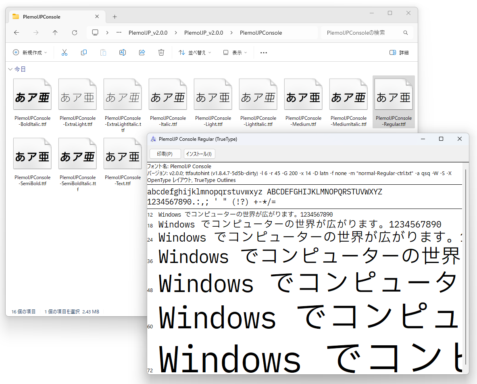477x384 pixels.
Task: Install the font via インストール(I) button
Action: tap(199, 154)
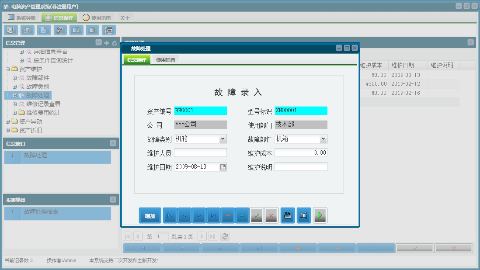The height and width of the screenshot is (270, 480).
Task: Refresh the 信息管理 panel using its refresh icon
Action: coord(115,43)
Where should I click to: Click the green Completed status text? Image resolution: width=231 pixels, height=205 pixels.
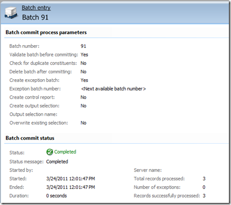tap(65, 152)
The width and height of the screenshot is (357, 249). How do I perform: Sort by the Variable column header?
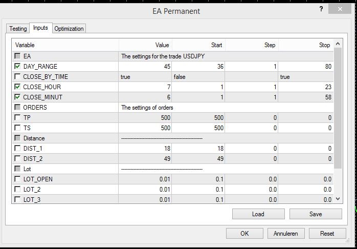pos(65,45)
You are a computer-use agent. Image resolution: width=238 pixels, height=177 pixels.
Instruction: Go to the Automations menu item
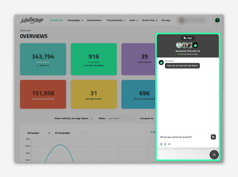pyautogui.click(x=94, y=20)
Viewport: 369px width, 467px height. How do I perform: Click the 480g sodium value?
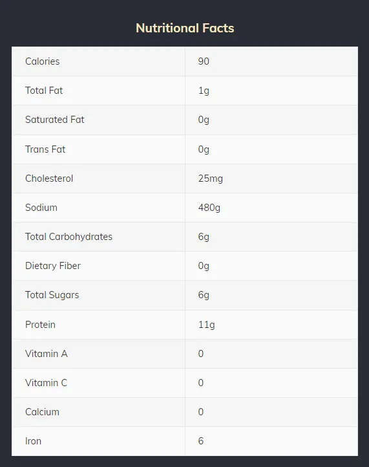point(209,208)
==
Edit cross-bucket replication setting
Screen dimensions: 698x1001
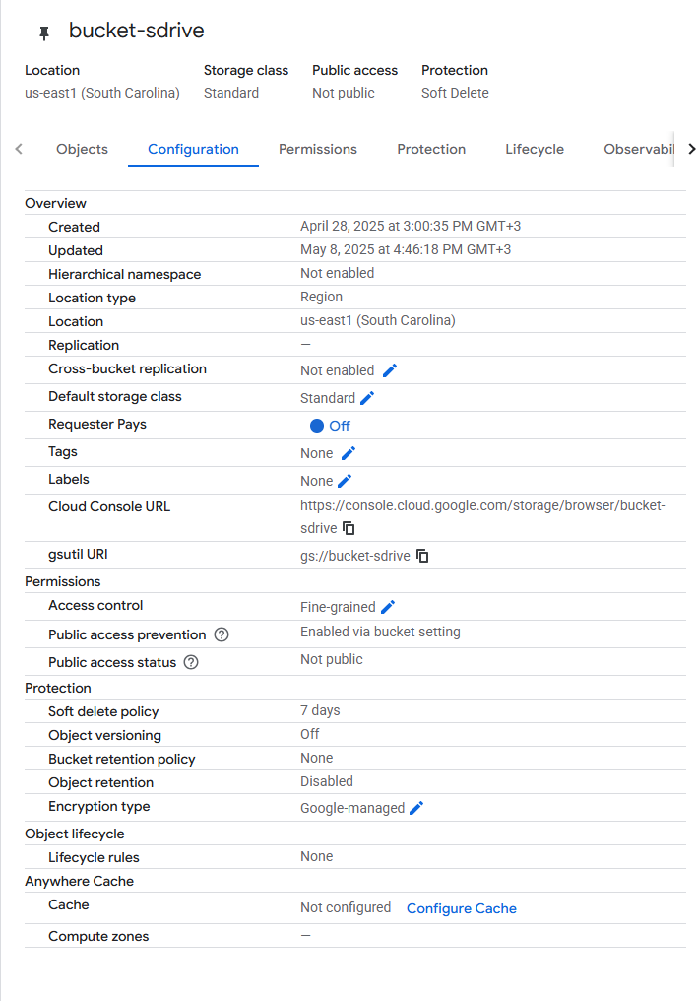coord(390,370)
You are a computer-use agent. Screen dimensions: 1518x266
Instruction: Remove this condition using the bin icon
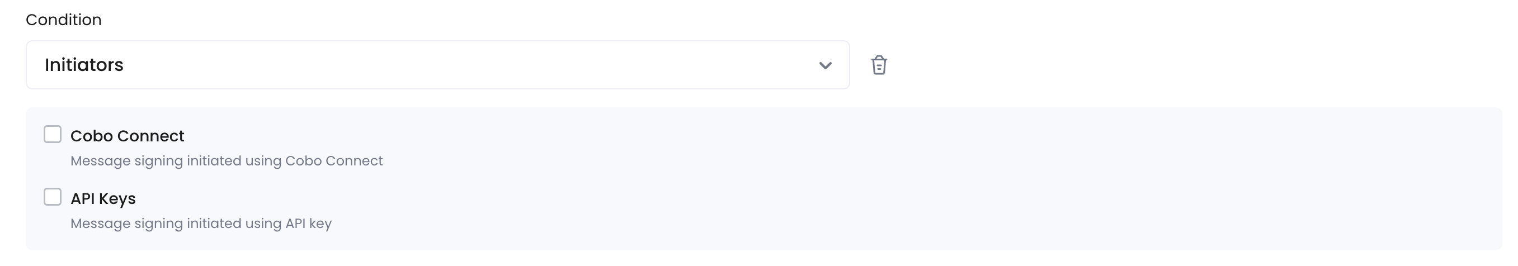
...
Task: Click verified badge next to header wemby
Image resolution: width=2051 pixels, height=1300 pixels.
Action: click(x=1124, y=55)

* _EXERCISE DETAILS_
Only the number is wanted: how many lines in the material above contain the string "agent"?

* _TASK OUTPUT_
2